Others have experimented with the use of radar sensing technology, which offers a promising approach to overcome the limitations of the more common occupancy sensors. In fact, we have seen an expansion in the use of radar sensors for occupancy and other applications in recent years:
- Noninvasive microwave measurement of respiration by J.C. Lin of Wayne State University in Detroit, conducted one of the first demonstrations of radar for human sensing but with a range far too low for most building occupancy applications.
- Evaluation of a Doppler radar sensor system for vital signs detection and activity monitoring in a radio-frequency shielded room by Kuutti et al. of Aalto University School of Electrical Engineering in Finland, presented a more advanced Doppler radar-based method for the detection of vital signs, presence and activity. However, an aluminum coating on surfaces was required for accurate detection.
- Real time indoor presence detection with a novel radar on a chip by Deiana et al. went so far as to identify the activity of occupants in a room, it could even pick up small movements such as typing to provide additional information to the system. The approach failed, however, to pick up on an occupant sitting completely still.
“In all cases, although microwave radar technology has gained increased popularity for activity detection, its feasibility and implementation in the context of smart building and control applications remains limited,” the Eindhoven researchers concluded. However, considering that most sensor-based approaches suffer from high sensor unreliability, “radar sensing technology offers a promising solution that still remains not fully explored,” they added as they set about to find a solution.
In order to reduce the measurement uncertainty, the researchers needed to apply stochastic models like Bayesian networks, Gaussian mixture models and support vector machines that have been previously implemented to improve occupancy detection, or they could approximate office occupancy as a Markov process that moves between a number of states. The challenge, therefore, was to determine the current state of that process from the sequence of observations made by these “imperfect” sensors using a concept is known as a Hidden Markov Model, which has been extensively explored for other applications.

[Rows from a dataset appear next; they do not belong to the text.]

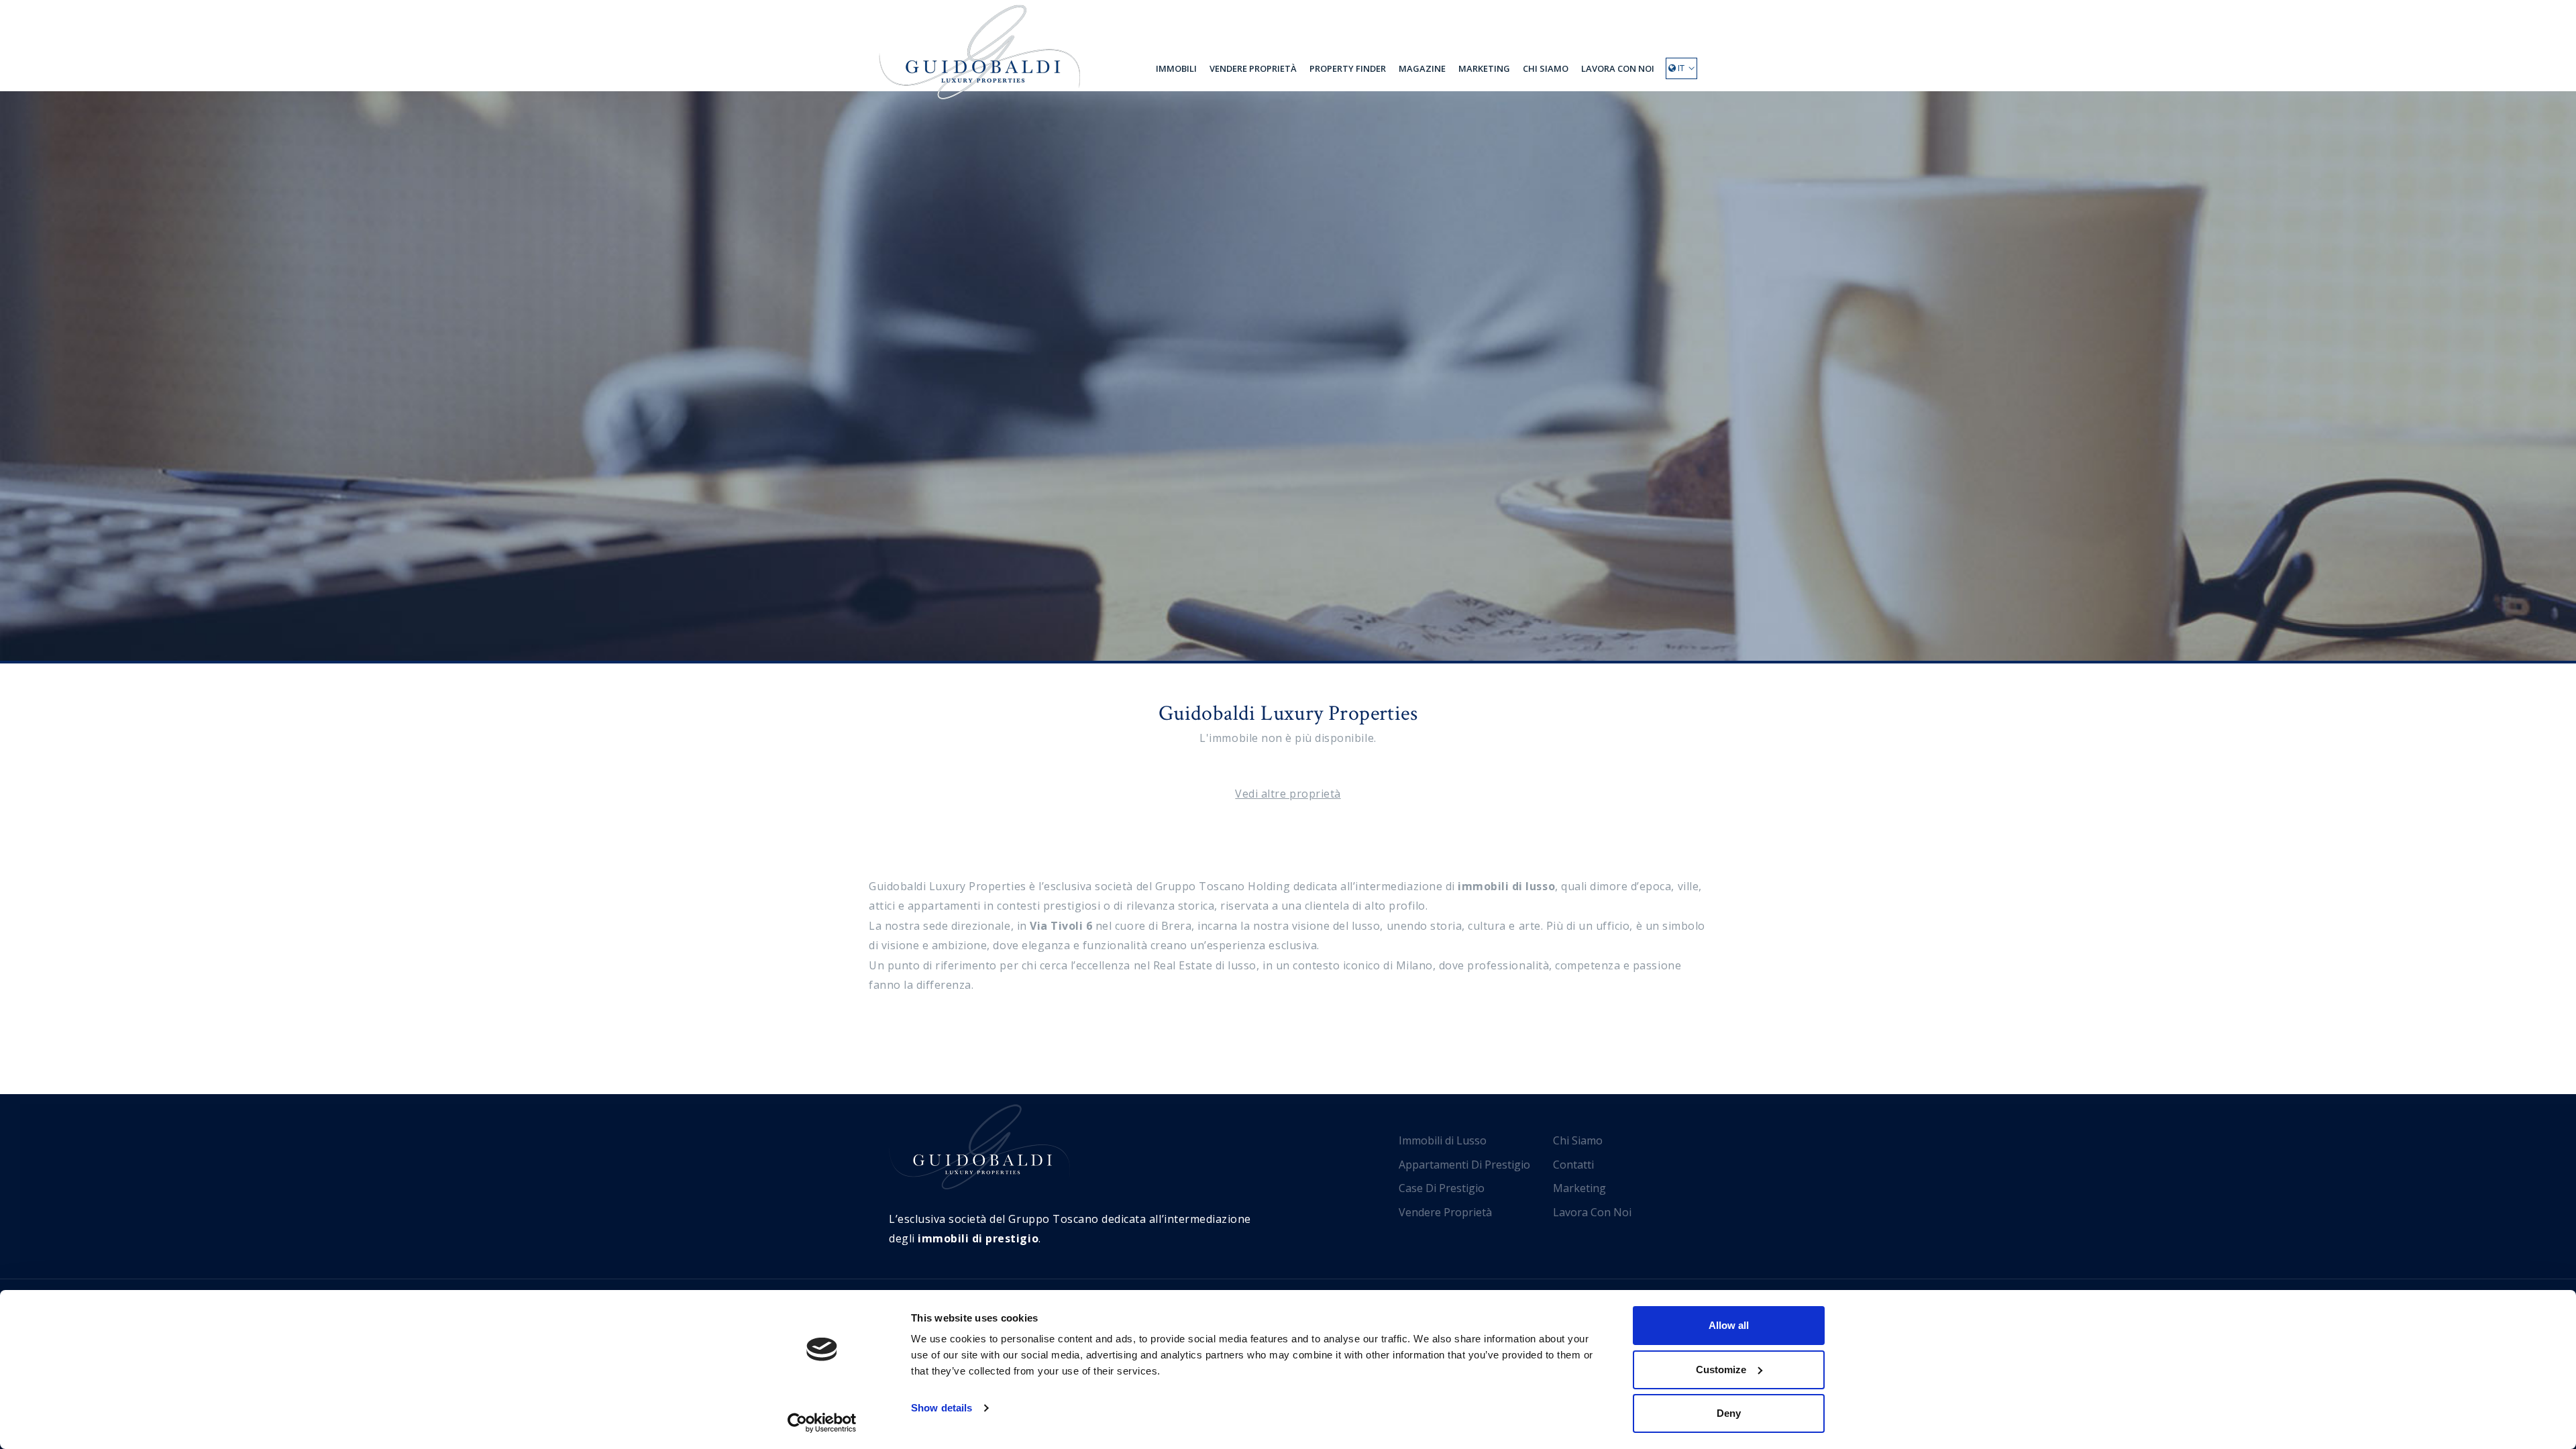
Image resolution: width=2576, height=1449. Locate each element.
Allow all (1729, 1325)
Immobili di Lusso (1443, 1140)
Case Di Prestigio (1442, 1188)
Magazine (1422, 68)
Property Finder (1347, 68)
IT (1680, 68)
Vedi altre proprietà (1287, 793)
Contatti (1573, 1164)
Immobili (1176, 68)
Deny (1729, 1413)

The layered representation they developed allows for the separation of the architecture into separate building blocks, where, cleanly separated algorithms may run on different devices/entities. Their innovative solution combines the advantages of a hidden Markov model that naturally captures the temporal structure of office occupancy with Bayesian modeling, which captures the physical properties of the sensor network. The inferential results of each layer are then used as the input to the consequent layer.
“Our results showed significant energy saving potential in a typical open-plan office environment without sacrificing user comfort,” Papatsimpa and Linnartz said. “According to our simulation analysis presented in, the suggested solution was able to achieve energy savings of up to 30%, compared to baseline manual control, without too much energy wasted during un-occupied periods (false positives). Savings are expected to be higher when considering the energy wasted during non-occupied hours in commercial buildings.”
Their ongoing work, which includes efforts to fuse information from multiple sensor sources within the building in order to further improve the detection performance, could have a real impact on future occupancy sensing technology. In fact, their layered representation in combination with a communication protocol offers a flexible framework for combining information from heterogeneous sensor networks and ensures better coherence. This is one approach to watch in the the occupancy sensing space.